> **MATERIAL FOR THIS TASK**
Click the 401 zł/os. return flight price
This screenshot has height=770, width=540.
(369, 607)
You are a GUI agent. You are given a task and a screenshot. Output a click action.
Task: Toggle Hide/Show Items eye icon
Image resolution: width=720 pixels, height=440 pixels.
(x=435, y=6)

> **TASK**
Set down every record above exactly as given.

> **RESULT OF THE EXERCISE**
Click the 401 zł/os. return flight price
This screenshot has height=770, width=540.
(369, 607)
You are a GUI agent. You are given a task and a screenshot. Output a click action.
Task: Toggle Hide/Show Items eye icon
Image resolution: width=720 pixels, height=440 pixels.
(x=435, y=6)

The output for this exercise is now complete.